Das fünfköpfige Ensemble fesselt – eindringliche, oft rezitative, aber auch weiträumige Stimmen. Die junge Sharon Tadmor singt mit anrührendem Sopran nur ihre Mukhtar-Rolle, alle anderen sind mehrere, auch sehr unterschiedliche Personen. Weich und doch kraftvoll Banu Schult als Mutter. Ängstlich einerseits, zupackend andererseits Oliver Weidinger – mal als Vater, mal als Richter. Doch auch Merlin Wagner, Sergio Augusto und Nihal Azak stehen kein bisschen zurück.

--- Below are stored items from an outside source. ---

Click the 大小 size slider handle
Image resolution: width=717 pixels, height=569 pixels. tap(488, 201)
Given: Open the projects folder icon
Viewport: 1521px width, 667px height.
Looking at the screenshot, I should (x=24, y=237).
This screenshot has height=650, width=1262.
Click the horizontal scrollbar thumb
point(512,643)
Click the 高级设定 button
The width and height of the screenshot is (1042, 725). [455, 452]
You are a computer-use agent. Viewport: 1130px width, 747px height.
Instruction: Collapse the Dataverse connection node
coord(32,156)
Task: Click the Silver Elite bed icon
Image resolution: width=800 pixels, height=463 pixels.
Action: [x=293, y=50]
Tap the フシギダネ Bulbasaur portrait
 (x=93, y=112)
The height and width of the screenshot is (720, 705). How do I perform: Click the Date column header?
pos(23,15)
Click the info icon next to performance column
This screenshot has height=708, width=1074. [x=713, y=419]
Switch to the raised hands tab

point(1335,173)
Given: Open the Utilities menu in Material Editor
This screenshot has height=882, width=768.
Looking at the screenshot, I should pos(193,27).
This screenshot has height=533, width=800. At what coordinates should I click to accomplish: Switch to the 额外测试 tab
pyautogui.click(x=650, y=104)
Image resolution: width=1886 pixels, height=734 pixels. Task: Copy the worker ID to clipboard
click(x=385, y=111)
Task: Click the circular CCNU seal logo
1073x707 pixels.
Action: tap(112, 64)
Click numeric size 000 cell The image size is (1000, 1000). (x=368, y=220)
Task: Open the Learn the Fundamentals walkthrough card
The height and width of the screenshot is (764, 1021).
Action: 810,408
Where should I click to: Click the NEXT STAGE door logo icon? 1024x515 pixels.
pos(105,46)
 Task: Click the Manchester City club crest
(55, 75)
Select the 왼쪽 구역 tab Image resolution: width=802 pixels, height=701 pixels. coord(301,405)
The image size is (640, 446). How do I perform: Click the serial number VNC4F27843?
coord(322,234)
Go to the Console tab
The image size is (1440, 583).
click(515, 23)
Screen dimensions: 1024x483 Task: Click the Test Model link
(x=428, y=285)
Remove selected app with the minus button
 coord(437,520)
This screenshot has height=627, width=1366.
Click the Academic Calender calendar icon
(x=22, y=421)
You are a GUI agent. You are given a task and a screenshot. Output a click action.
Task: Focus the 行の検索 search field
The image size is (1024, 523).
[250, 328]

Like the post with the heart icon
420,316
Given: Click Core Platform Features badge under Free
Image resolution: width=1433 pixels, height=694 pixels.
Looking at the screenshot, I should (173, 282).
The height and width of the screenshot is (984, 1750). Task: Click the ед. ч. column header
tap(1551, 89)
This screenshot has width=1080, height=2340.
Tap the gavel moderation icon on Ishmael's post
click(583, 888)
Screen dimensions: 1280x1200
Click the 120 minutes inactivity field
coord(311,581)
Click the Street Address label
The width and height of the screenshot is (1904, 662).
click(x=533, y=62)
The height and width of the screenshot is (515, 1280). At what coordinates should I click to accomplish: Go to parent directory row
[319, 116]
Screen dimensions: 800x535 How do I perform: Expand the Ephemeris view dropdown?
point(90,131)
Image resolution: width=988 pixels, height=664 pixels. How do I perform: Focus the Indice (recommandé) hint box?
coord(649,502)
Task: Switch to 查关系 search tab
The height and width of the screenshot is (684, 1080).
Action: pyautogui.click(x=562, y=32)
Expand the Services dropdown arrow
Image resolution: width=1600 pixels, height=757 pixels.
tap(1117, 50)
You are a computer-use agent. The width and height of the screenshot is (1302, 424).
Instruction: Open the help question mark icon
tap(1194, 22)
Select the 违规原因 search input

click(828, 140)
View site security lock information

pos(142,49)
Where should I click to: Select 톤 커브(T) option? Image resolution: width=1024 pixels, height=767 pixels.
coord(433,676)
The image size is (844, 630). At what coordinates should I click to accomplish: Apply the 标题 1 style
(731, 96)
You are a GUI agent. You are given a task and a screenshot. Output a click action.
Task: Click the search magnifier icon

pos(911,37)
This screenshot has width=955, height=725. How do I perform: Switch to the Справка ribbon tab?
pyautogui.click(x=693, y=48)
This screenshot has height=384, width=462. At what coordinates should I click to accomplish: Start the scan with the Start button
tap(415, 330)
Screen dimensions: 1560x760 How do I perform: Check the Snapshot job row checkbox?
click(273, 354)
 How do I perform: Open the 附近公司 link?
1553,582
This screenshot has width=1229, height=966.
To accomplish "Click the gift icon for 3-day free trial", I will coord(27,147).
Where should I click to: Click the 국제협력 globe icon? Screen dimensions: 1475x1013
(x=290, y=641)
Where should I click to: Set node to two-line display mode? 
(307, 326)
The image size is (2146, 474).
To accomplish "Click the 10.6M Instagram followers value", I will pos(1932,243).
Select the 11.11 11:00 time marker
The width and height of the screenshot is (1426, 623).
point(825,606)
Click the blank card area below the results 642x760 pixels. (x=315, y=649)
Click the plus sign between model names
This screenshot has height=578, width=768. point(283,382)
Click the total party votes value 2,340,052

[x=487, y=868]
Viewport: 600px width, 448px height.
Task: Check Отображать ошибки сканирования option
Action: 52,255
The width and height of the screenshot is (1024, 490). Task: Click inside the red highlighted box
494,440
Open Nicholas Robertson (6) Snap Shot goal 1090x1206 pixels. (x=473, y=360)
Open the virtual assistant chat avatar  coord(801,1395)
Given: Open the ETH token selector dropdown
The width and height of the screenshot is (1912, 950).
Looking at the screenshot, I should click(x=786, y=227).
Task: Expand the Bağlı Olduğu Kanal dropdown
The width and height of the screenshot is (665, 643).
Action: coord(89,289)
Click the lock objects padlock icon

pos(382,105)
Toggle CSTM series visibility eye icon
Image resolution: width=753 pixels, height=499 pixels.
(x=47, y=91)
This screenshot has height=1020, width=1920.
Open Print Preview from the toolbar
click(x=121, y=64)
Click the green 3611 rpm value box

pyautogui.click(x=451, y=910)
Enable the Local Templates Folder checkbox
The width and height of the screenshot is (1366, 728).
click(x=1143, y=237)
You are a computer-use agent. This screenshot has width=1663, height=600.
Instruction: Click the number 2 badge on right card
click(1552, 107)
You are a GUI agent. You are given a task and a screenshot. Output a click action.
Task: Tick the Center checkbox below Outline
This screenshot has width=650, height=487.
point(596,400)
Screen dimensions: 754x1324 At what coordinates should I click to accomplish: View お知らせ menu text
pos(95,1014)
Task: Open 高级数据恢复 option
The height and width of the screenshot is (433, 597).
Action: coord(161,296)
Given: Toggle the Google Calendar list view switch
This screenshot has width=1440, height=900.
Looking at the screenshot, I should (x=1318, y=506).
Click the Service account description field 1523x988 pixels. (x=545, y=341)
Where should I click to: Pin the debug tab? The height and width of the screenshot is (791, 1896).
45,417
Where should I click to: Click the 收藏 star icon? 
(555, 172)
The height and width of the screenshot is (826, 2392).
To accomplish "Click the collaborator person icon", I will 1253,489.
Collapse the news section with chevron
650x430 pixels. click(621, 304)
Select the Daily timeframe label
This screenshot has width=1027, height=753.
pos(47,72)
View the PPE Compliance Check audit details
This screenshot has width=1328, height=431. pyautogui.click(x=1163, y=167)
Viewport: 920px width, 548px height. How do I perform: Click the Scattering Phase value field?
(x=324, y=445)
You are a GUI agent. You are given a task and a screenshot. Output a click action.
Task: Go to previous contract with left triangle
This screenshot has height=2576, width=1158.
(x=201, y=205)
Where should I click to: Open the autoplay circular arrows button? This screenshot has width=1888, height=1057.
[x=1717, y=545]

Auf der Bühne fügt sich das zu einem emotional packenden Klangkörper, dem man gebannt lauscht. Und passt damit optimal zu den am Kopfende der Bühne platzierten wenigen Mitgliedern des Sinfonieorchesters, die von einem traditionellen Trommelspieler ergänzt werden. Die Musik (Leitung: Bonnie Wagner), die zwischen Hindustani- und Europa-Elementen changiert, webt einen dichten, teilweise sogar meditativen Teppich.

Wer in der Oper die leichtfüßige Unterhaltung sucht, wird hier nicht glücklich. Wer sich aber „Thumbprint“ zutraut, erlebt einen außergewöhnlichen Abend. Der den Missbrauch von Macht und Menschen, aber auch den Widerstand dagegen in emotionales Licht rückt.

Wer sich weitergehend informiert, erfährt, was „Thumbprint“ selbst nicht erzählt: Dass die damaligen Vergewaltiger später begnadigt wurden und dass Mukhtar Mai große Schwierigkeiten hatte, als sie in ihr Dorf zurückkehrte. An den 90 packenden Opernminuten ändert das nichts.